Now, there’s a world of things that can be talked about here. One, the Spurs should have called team when they got possession. Two, Bonner, closes to the official, or Ginobili, or Hill need to be calling time once the ball crosses the timeline. Three, even if the officials had seen Duncan motioning, there may not have been time for the Spurs to get a shot off. Four, the player has the responsibility there to alert the official.
But the fact remains that before time expires, Tim Duncan is calling timeout.
This, intended timeout or not, is still a case of botched end-game execution, something we’ve alluded to in recent days. But that is what the Lionel Hollins-led Memphis Grizzlies have done early in this playoff series. They have taken the execution away from their would-be executioners.
For all the rhetoric about the Spurs getting destroyed on the inside the Grizzlies shot a mere 42 percent and were beaten on the boards yet again.
All season long the San Antonio Spurs offense has been a thing of beauty; an efficient machine firing on multiple cylinders. The true story of the series has been Memphis ability to drag both teams through the mud, negating the Spurs strengths and putting both teams on equal footing.
In essence the Grizzlies are using heavy explosives in an extremely short range fight, hoping the Spurs are the team receiving the brunt of the damage. It’s a 50-50 proposition and currently Memphis is leading 2-1 in a game of heads vs. tails, punctuated improbably by a Shane Battier and Zach Randolph 3-pointer.
In the trenches, in the mud, the Spurs fleet-footed point guard has been deemed Missing In Action. Where is Tony Parker? This playoff series has gone on long enough to define a few trends. Memphis will not dominate the series on the boards as they did during the regular season, the Spurs will not find corner three-pointers, and most disturbing is the play of Parker.

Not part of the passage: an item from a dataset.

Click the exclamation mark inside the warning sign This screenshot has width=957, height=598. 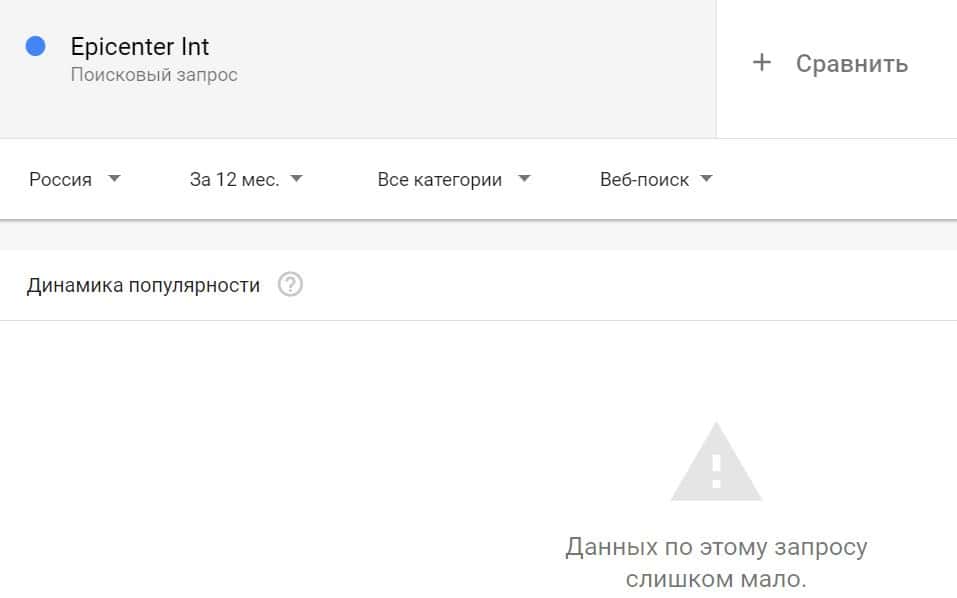click(x=716, y=470)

Parker scored 16 points on 5-14 shooting, finishing with more turnovers (6) than assists (5) as Memphis once again moved the ball better than their opponents, out assisting them 24 to 19.
Few players depend on the 3-pointer as much as Tony Parker–not in his own shot, but in his teammates–and when teams have been able to remove the spacing from the Spurs offense they have generally been much more successful in walling off the lane from Parker. Such has been the case dating back to 2003.

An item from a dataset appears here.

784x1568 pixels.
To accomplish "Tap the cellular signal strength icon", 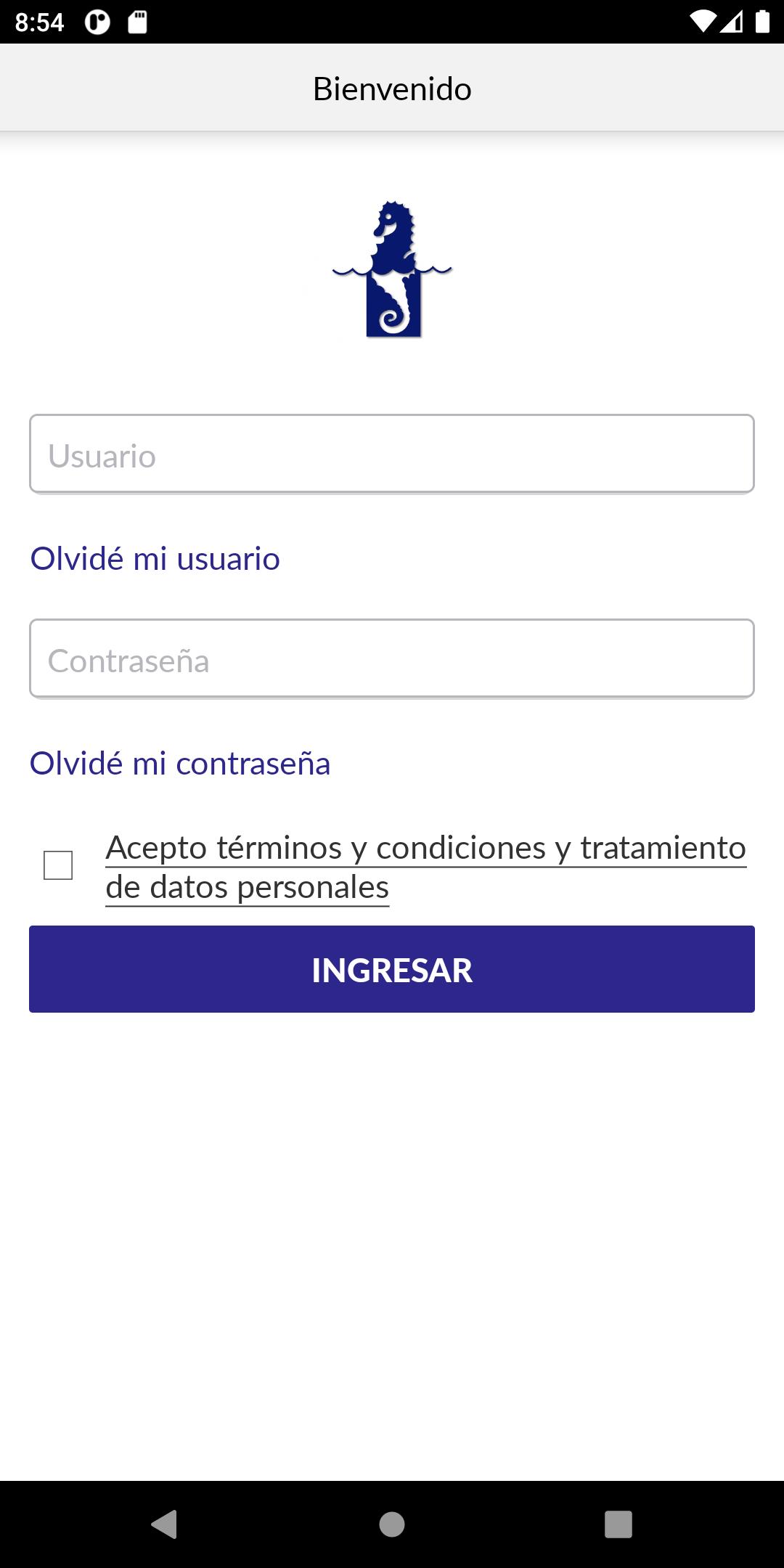I will coord(732,22).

If the Spurs are to take a game in Memphis they are going to have to discover a way to clean the lanes up for their point guard, because Mike Conley is not a player who should be playing Parker to a draw.
The fortunate part about Memphis’ love affair with dynamite is it’s just as likely to blow up in their hands. The playoffs are a grind and the Spurs have danced this dance before. Just because they have changed their stripes this season does not mean they have completely forgotten how to play this game.
Moments of execution and brilliance have flickered briefly in and out, keeping pace with Memphis best efforts. Searching for the right matchup, the right solution to uncork this offense and set the series right.
Memphis is running away, but in the mud one can never run very far.